■ **Actions to take**:
1. Condense the paragraph of the annotation passage below that begins "We made bins for tag sizes" into a short bulleted list that keeps its main facts.
2. In the annotation passage below, what did splitting the data into bins by bounding box size reveal about the dataset?
3. From the annotation passage below, write out the part that opens with the words containing "We investigated the" and closes with "dataset was unbalanced.".

── Given passage ──

This led to another round of data annotation to include those scenarios. The third iteration addressed a broader range of issues:
- Small regions of interest (objects far away from the camera)
- Objects in very dark backgrounds
- Rotated objects or even upside down
- Variation of the licence plate design due to images from different countries and regions
- People wearing masks
- Faces in the mirror - see below the mirror of the motorcycle
- But the main reason was because of a scenario where the recording had at the start or end (but not only) close-ups of the operator who was checking the camera. This led to images with large regions of interest containing the camera operator’s face - too large to be detected by the model.
We investigated the dataset structure by splitting the data into bins based on the bbox sizes (in pixels). This made something clear to us: the dataset was unbalanced.
We made bins for tag sizes with a stride of 100 pixels and went up to the maximum value present in the dataset which accounted for 1 sample of size 2000 pixels. The majority of the labels were small in size and the higher we would go with the size, the fewer tags we would have. This made it clear that we would need more targeted annotations for our dataset to try to balance it.

───
── Data excerpt ──

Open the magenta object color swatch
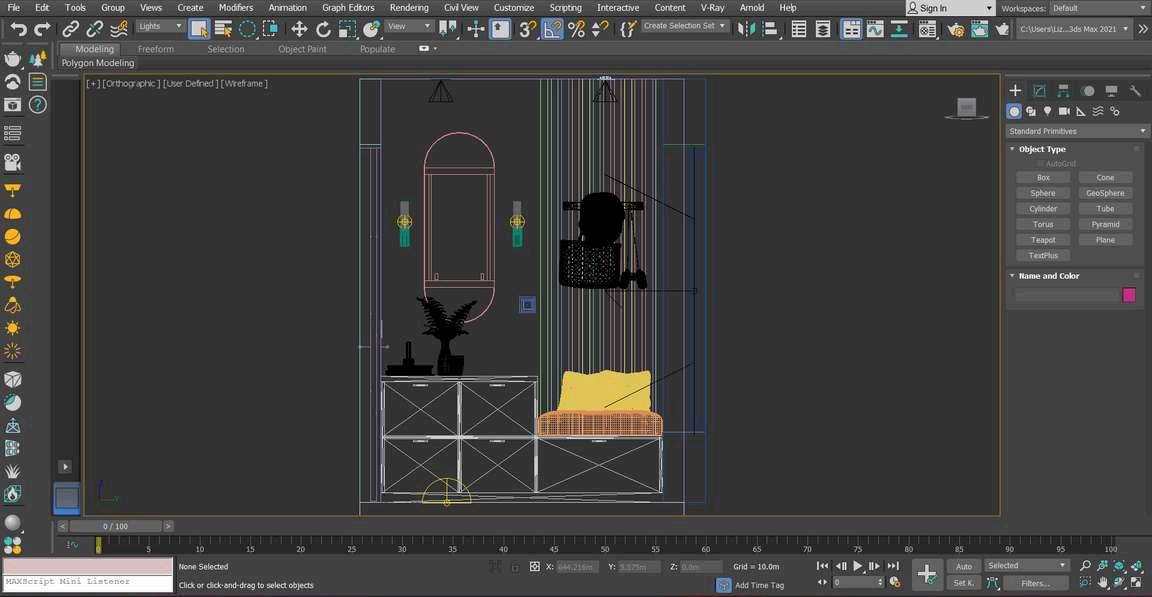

───

■ **Solutions per task**:
1.
- Tags were sorted into size bins at 100-pixel intervals.
- The bins went up to the dataset's largest value, a single sample of 2000 pixels.
- Most labels were small, and larger sizes had fewer tags.
- More targeted annotations were needed to balance the dataset.

2. It showed that the dataset was unbalanced.

3.
We investigated the dataset structure by splitting the data into bins based on the bbox sizes (in pixels). This made something clear to us: the dataset was unbalanced.